Gods above and below. And there is nothing, literally nothing that Kirk can say to mitigate against this now, as far he can see, because he’s pretty sure that drawing further attention to the matter is only going to solidify it more firmly in Spock’s resolve. So, at a loss for any more reasonable options, he decides to improvise, and so, before he can change his mind, he makes himself cross the floor in three rapid strides, hooks a hand around the base of Spock’s neck, and crushes his lips once more against Spock’s. It has the advantage of being precisely what Kirk has been wanting to do for the entirety of the seven minutes since their last kiss ended, and there’s something quite gratifying about the way that the small noise of consternation that escapes in a startled puff of air as Kirk’s mouth closes on his friend’s is swallowed almost immediately in the sudden rush of hands and clashing teeth and-yes-a venturing tongue that finds its way hesitantly towards Kirk’s.
This is the last sound that either of them makes for several minutes.
It’s intoxicating. It feels alarmingly like breaking the surface of the water after a long submersion, lungs bursting, heartbeat thundering in his chest, and the last thing Kirk needs is to coin another colorful metaphor for what they’re doing that might go some way towards justifying the steady shuffle of feet across the floor and towards the guest bed. In a moment, the backs of his knees are going to connect with the oakwood frame, buckle against the mattress, and he’s going to find himself pinned against the comforter by the weight of one Vulcan body which, disturbingly wasted as it feels beneath Kirk’s fingers, unquestionably outweighs him by at least twenty pounds of solid muscle. He’s not sure he can be accountable for what happens at that point, and that worries him. It’s not as though Spock will protest if Kirk makes a serious effort to roll out from underneath him, it’s just that he has the strongest feeling that something will break if he lets this go much further, something that Kirk is not sure he can fix, and he’s genuinely not certain which would be worse for them: to carry on or to stop this now. And that’s not just because he’s rock hard against Spock’s thigh, erection straining the fabric of his pants and shorting out any effort towards higher thought every time Spock moves against it, and it’s not just because there’s a solid length of Vulcan cock pressed hard and tight against Kirk’s hip and the scent of spice fills his lungs with every breath. It’s not just because of these things, but they don’t exactly help, either.

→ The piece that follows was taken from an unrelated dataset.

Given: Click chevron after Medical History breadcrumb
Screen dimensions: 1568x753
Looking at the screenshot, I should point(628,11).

And so it’s something of a blessed relief when his communicator chirps just as his calves begin to graze the soft down of the bedspread, though it’s a couple of disordered seconds before the sound filters down through layers of arousal to penetrate that part of his brain still capable of logical reasoning; a second more before he’s able to recognize it for what it is, and by this time it has stopped chirping and settled into a steady, impatient buzz against his left buttock. It doesn’t feel like relief, of course-it feels like murderous frustration and a barely governable impulse to rip the damn thing from his belt and throw it at a wall-but relief is probably on the way.
Probably.
He… might have to take care of a thing first, though. In private. And as soon as humanly possible.
Spock, damn him, pulls back with elegant composure, breaking their embrace as easily as if he were catching himself mid-stumble, and the only sign of any immediate distress is in the swelling of his lips, the faint flush to his cheeks, and the impressive tent of fabric at his groin. Not a hair on his head is so much as ruffled, not a labored breath agitates his chest as he folds his hands calmly at his waist and then, after a moment, thinks better of it and refolds them at his back. Kirk, for his part, is simply glad, as he flips the communicator open with unnecessary force, that it’s an audio-only line.

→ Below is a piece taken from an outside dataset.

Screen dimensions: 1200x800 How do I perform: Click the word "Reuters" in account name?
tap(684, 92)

“This is Kirk,” he snaps into the speaker, and, goddamn it if even his voice doesn’t sound thick and hoarse with arousal. There’s a startled pause at the other end of the line.

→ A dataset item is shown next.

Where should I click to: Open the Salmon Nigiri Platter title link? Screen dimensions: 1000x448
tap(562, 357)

“Yes, sir,” says Kaplan after a moment, and, despite everything, Kirk is able to find it in himself to be impressed at her ability to ignore, or at least sublimate, any hint of the extraordinary when communicating with her superior officers. It’s a useful skill for Starfleet. She’s likely to go far. “My apologies for disturbing you again this afternoon, Admiral; I know you’re busy.”
He hasn’t checked his communicator since he caught sight of it on the kitchen counter while he was making tea and clipped it, absent-mindedly, back onto his belt. If she’s been disturbing him regularly since he disappeared into the stables after lunch, Kirk has been blissfully unaware of the fact, and, he reasons, he probably ought to cut her a little slack. It can’t be a good week to be Deputy Head of Fleet Ops. Moreover, she has no idea what she’s just interrupted.
Probably.
No, definitely.
Well…. Almost certainly.
“Not at all, Commodore,” he says now, and he thinks he sounds a little less… afflicted. He hopes so. “What can I do for you?”
“It’s just a courtesy call, sir,” she says. “I won’t take up your time. It’s simply that a Commander Spock arrived at your office this morning and asked me to let you know that he was planning to visit you in Idaho. He already had the co-ordinates, sir, so I assumed you’d sanctioned the trip, but he was anxious that I pass on his intentions….”
“Yes, Commodore,” says Kirk quickly, because he can feel the first firings of something in his belly that feels very much as though it might turn into hysteria, and it’s important that he ends the call before his voice betrays him. “You were quite right. Thank you for your diligence.”
“Of course, sir,” she says. “I also sent a message to your terminal, but I wasn’t sure if you’d read it….”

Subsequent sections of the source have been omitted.